The general structure of an XD1 is as follows: one chassis houses up to 6 compute cards. Each compute card has 2 AMD Opterons at 2.2 GHz and one or two RapidArray Processors (RAPs) that handle the communication. The two Opterons on a card are connected via AMD's HyperTransport with a bandwidth of 3.2 GB/s forming a 2-way SMP. Because of the high bandwidth of the HyperTransport bus the memory access does not suffer from using two processors on a board, unlike in most 2 processor/node clusters. Optionally an application acceleration processor (FPGA) can be put onto a compute board.
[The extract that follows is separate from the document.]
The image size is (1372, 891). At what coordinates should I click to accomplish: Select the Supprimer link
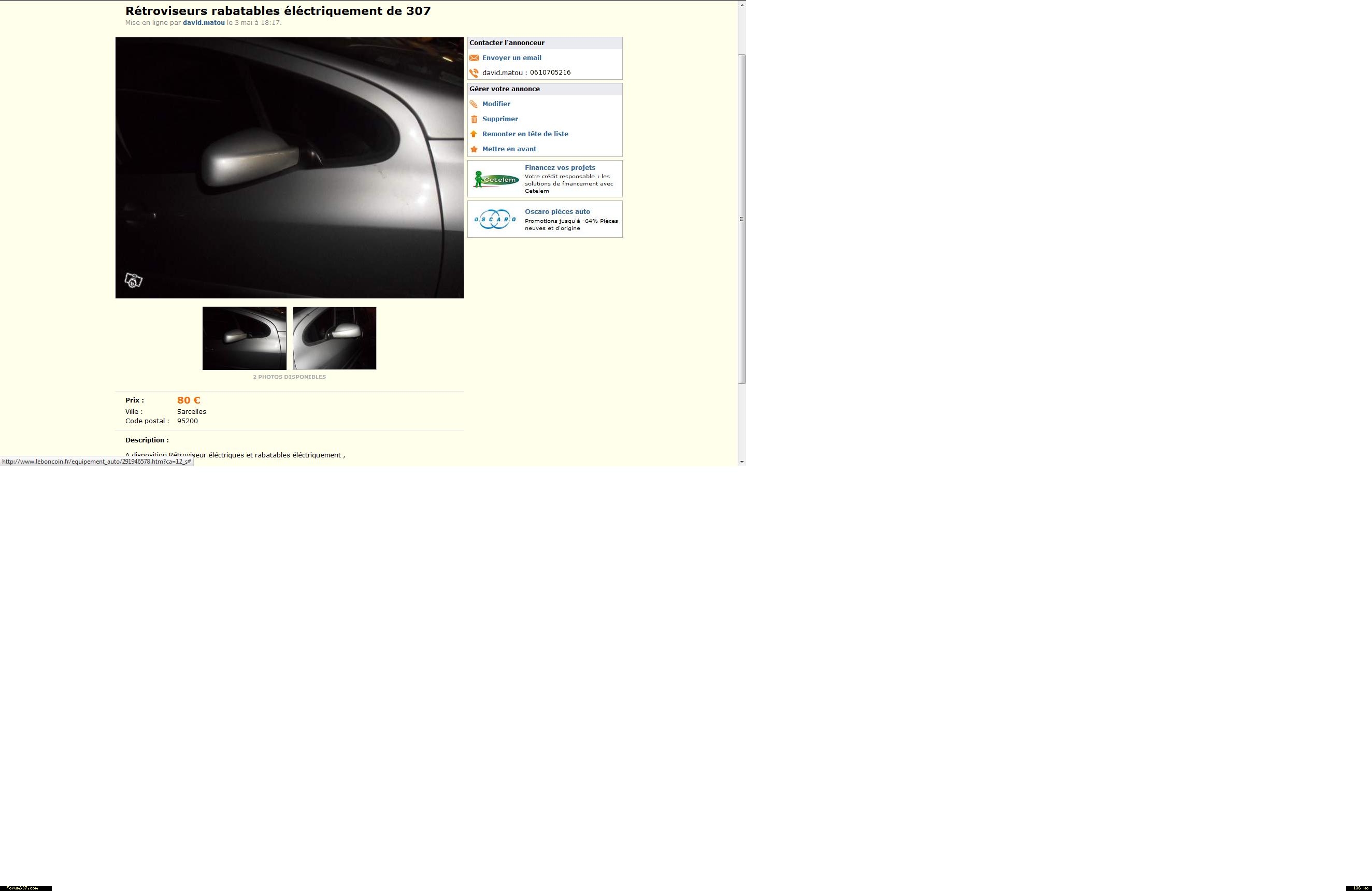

With 2 RAPs/board a bandwidth of 8 GB/s (4 GB/s bi-directional) between boards is available via a RapidArray switch. This switch has 48 links of which half is used to connect to the RAPs on the compute boards within the chassis and the others can be used to connect to other chassis. Twelve chassis fit into a standard rack and because of the number of free links per RapidArray switch the chassis in two racks may be connected directly. Of course larger configurations can be put together by connecting the links in a more sparsely connected network, like a 3-D torus or a fat tree.
The RAPs offload the Opteron processors from communication tasks and have
hardware support for MPI, Cray-style shmem and Global Arrays (a
virtual shared memory system). The communication characteristics for MPI via
the RapidArray network as stated by Cray are impressive: 2.9 GB/s for long
messages and a 1.6 µs latency for small messages.
An extra feature of the Cray-enhanced Linux OS is the synchronisation of tasks
in the system. The random scheduling of tasks within the system (by the OS or
otherwise) can result in large latencies (see
[29]) that may be detrimental to the MPI
performance. By task synchronisation this problem can be evaded.
Measured Performances: The Cray XD1 is quite new and as yet no independent performance results are available.